**Action item A**.
Using the sermon excerpt, answer each question below on its own line, marking your answers (i), (ii) and (iii):
(i) What is nakedness a sign of?
(ii) What does God set to block the entrance to Eden?
(iii) What has the Christian faith never been about?
**Action item B**. Rewrite the paragraph of the sermon excerpt that begins "So I stand here this morning" as a short list that keeps its main points.
··· Extracted text ···
This story is not so much about the Fall of Humanity as it is about the fall of every human being. Nakedness is a sign of innocence. The fig leaves are signs of the sinful burdens we carry. And as much as we might wish, as much as we might confess or blame or rationalize, there is no going back. What has been done has been done.
This story from Genesis is our story. The bridges have been burned. The shame is too great. You have pointed the finger. Deflected the blame. There have been lies, half-truths, too much anger, too much sorrow. In reality, the fig leaves of the would haves, could haves, and should haves of life. And now, now you sit there with a pit in your stomach, a hole in your heart, because your whole life seems to have gone wrong. You wish you could just go back. Go back to that simpler time. When you could walk in the garden with God and with each other and not have a care in the world. But for whatever terrible reason, that bridge has been burned.
So I stand here this morning to tell you one awful truth – there is no going back. There just isn’t. The bridge has been burned. In Genesis, God sets an angel with a flaming sword to block the entrance to Eden, a sign that the man and the woman have been expelled, never to return that way again. In the same way, you have grown up – you have seen too much, done too much, hurt too much. You can never go back to the way it was. Don’t try to recreate the past, don’t try to recapture your innocence, because it will only frustrate you. Leading you deeper into a cycle of sin, despair, and disillusionment.
With that awful truth, comes one glorious truth. The Christian faith has never been about reclaiming the past. Following Jesus has never been about trying to get back into the garden.
··· Entries provided ···
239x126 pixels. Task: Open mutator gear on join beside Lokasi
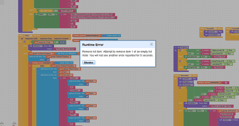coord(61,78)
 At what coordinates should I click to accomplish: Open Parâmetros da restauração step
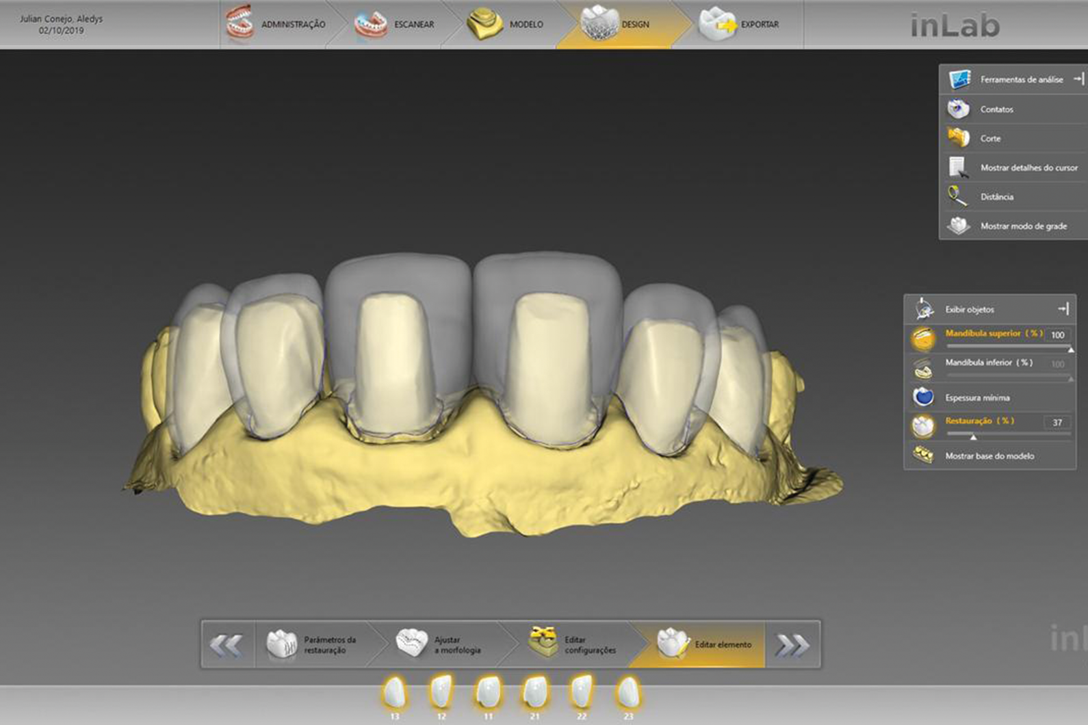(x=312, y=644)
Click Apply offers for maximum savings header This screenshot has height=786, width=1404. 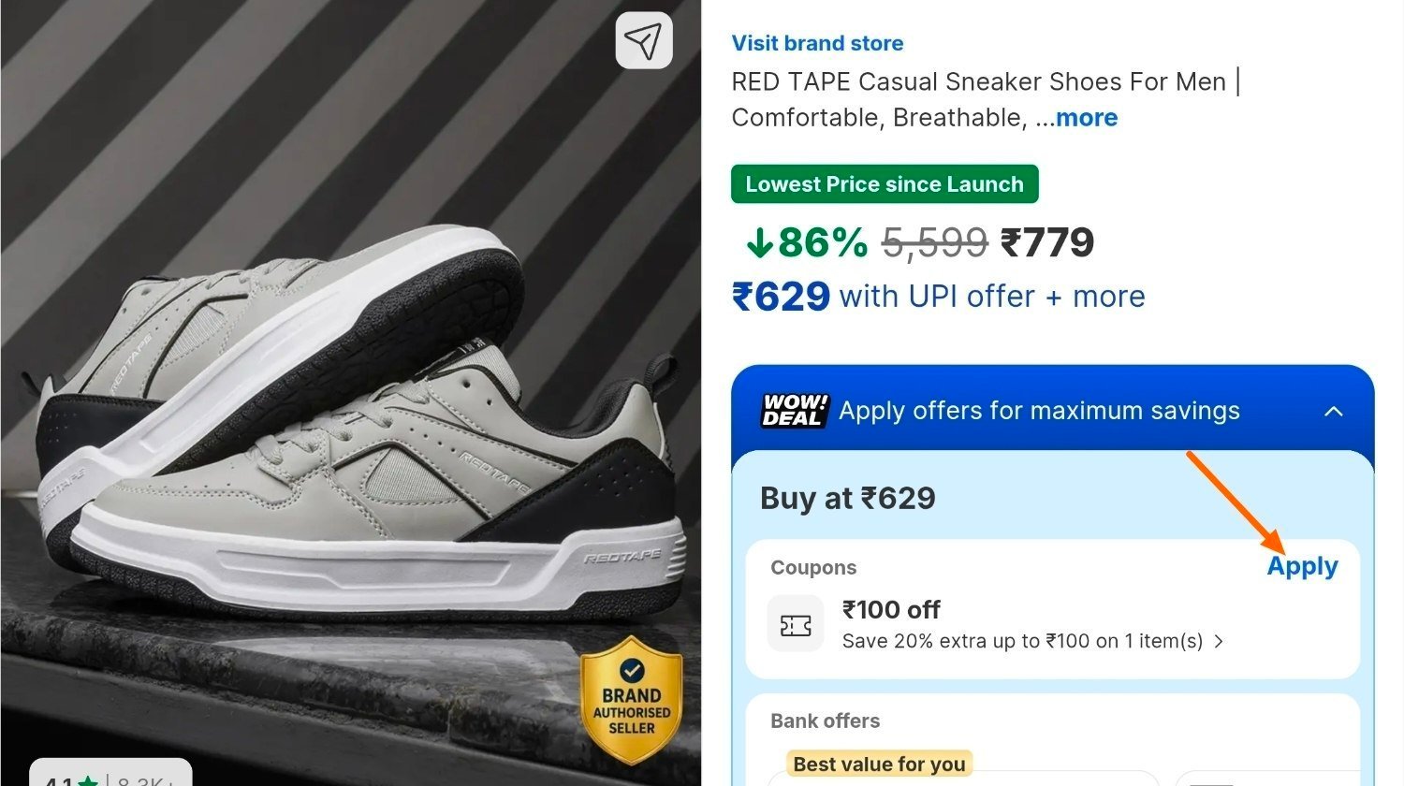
···
**Task result A**.
(i) Innocence.
(ii) An angel with a flaming sword.
(iii) Reclaiming the past.

**Task result B**.
- The awful truth is that there is no going back, because the bridge has been burned.
- In Genesis, God sets an angel with a flaming sword at the entrance to Eden as a sign that the man and the woman have been expelled, never to return that way.
- In the same way, you have grown up: you have seen, done and hurt too much to go back to the way it was.
- Trying to recreate the past or recapture your innocence will only frustrate you and lead you deeper into a cycle of sin, despair and disillusionment.